What's the difference between Spam Blocker and Spam Blocker Lite?

Both Spam Blocker and Spam Blocker Lite are based on the SpamAssassin project, however Spam Blocker also integrates a commercial spam engine to boost and improve detection rates.

Why doesn't Spam Blocker block all spam?

There are two main reasons why Spam Blocker might not block all your spam:

  • Spam Blocker is a player in an "arms race" against spammers - new techniques are found to get around filters, which are then updated to catch these new methods. No product can reliably block 100% of spam.
  • Field testing indicates that our pre-configured Spam Blocker settings, which are conservative in email as spam, are good fit for most organizations. Selecting a more aggressive scan strength setting from the drop-down menu in Spam Blocker is very easy if you'd like, just remember you may get more false positives.
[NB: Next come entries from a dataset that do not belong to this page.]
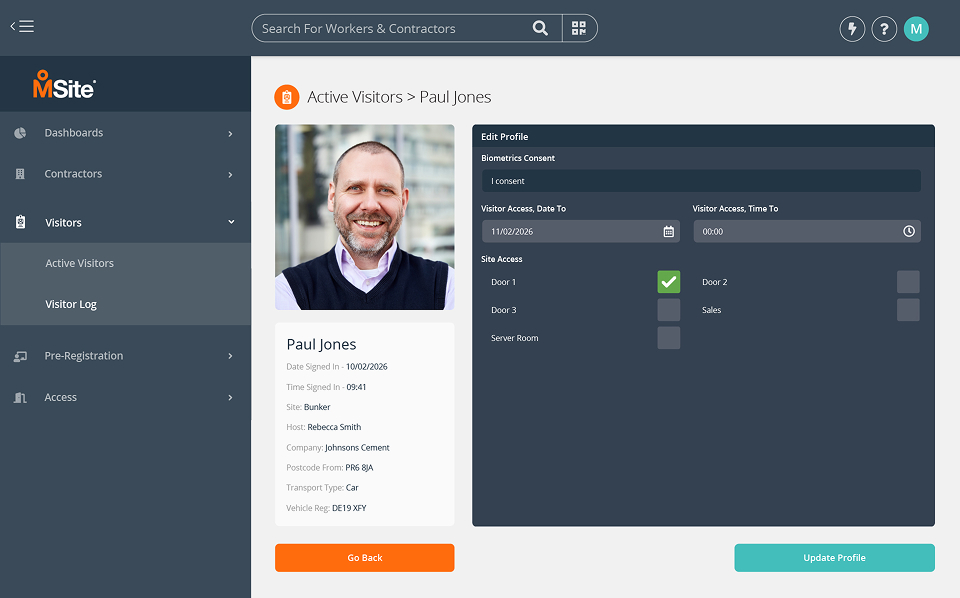Viewport: 960px width, 598px height.
Task: Open the date picker calendar icon
Action: pyautogui.click(x=669, y=231)
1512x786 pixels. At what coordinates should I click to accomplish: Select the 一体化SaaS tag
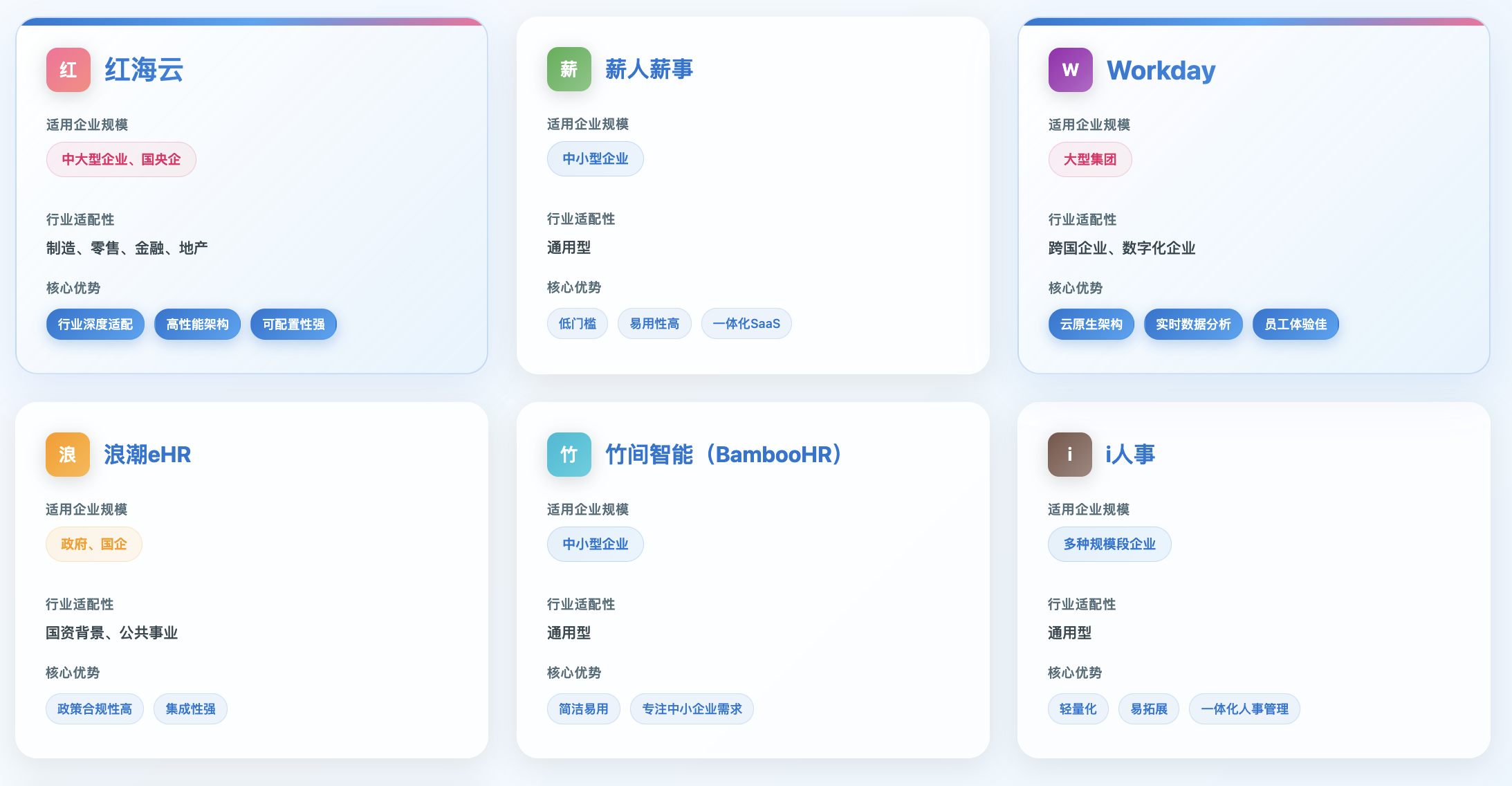click(746, 324)
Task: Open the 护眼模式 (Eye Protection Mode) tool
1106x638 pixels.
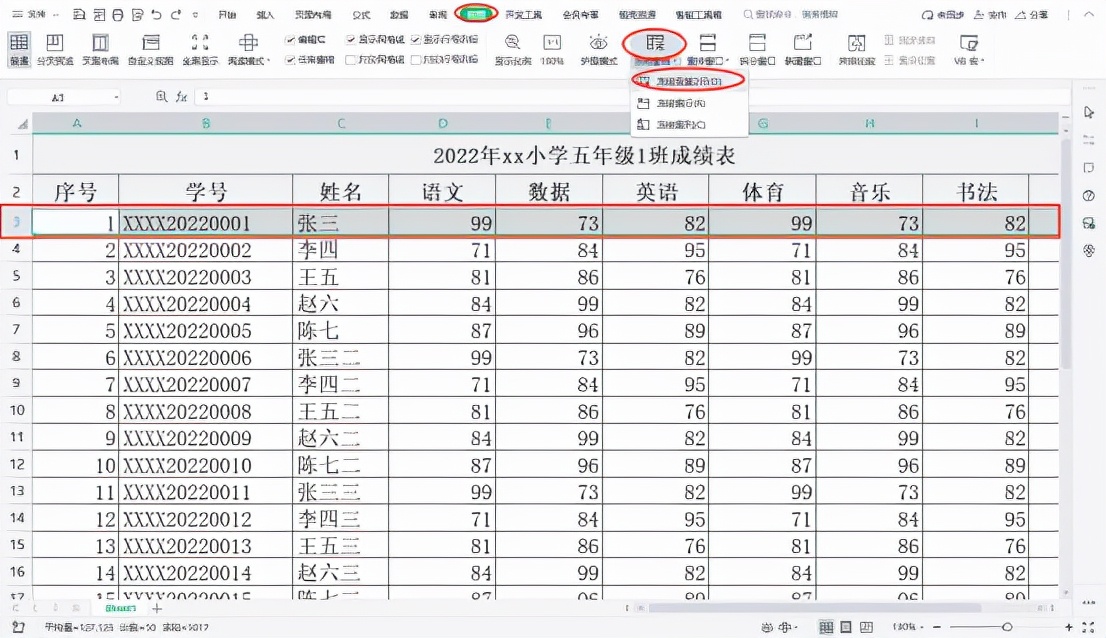Action: (x=598, y=45)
What should I set for strength?

Spam Blocker identifies spam based on hundreds of characteristics. Some example characteristic are emails that begins with Dear, or emails sent with High Priority. Spam Blocker does not mark an email as spam simply because it is sent with high priority; each characteristic is weighted, producing an overall score. Spam Blocker uses this overall score to determine the probability that the email is spam. This overall score is compared to your Strength setting to determine if an email is considered spam.

Spam Blocker's default Strength (Medium) blocks most spam without interfering with legitimate email. If you increase the setting above Medium, Spam Blocker becomes more strict thus catching more spam but also increasing the chance of incorrectly flagging legitimate email as spam (a "false positive"). If you want to catch more spam than is caught with Medium strength and users don't mind sifting through quarantined email to release legitimate email, you can increase your strength to a higher or custom setting. If your organization just wants to cut out most spam, but not have to deal with false positives, then Low may be a better setting.

How can I tell why an email was scored the way it was?

You'll need to take a look at the scoring - you can turn on Add email headers, which will write the spam tests into the headers, or take a closer look at /var/log/ on the command line - when you have a list of tests, you can look up more information on them here.

My CPU load is always above 7. I still need to test for spam. What do I do?

Raising the number will allow you to test for spam, but will likely also increase the CPU load. If your CPU load is that high, that's an indication that your hardware may not be robust enough for your site. If your user count increased since you installed your server, or the volume of the internet traffic has increased substantially, this could be a cause. You may also have been spending as little for hardware as you could get away with. Regardless, you probably also are being impacted in other areas without realizing it. You should determine exactly what the hardware specs are on your server to determine whether you should supplement the existing hardware or replace it with something more robust.

Why do emails with larger attachments sometimes not get delivered?

While NG Firewall is scanning attachments your email server is still waiting for the message, which can trigger a timeout setting. If you're using Exchange, you can try increasing the ConnectionInactivityTimeout setting.

What do the Event Log Actions for Spam Blocker mean?

  • pass message - The message was determined to not be spam and was passed.
  • mark message - The message was determined to be spam and marked.
  • block message - The message was determined to be spam and blocked (silently dropped).
  • quarantine message - The message was determined to be spam and quarantined.
  • pass Safelist message - The message was passed because the sender was on the user's or global safe pass-list.
  • pass Oversize message - The message was passed without being scanned because it was over the spam size limit.
  • pass Outbound message - The message was passed without being scanned because it was outbound (WAN-bound).
  • block message (scan failure) - The message was blocked because the scan failed and Close connection on scan failure is enabled.
  • pass message (scan failure) - The message was blocked because the scan failed and Close connection on scan failure is disabled.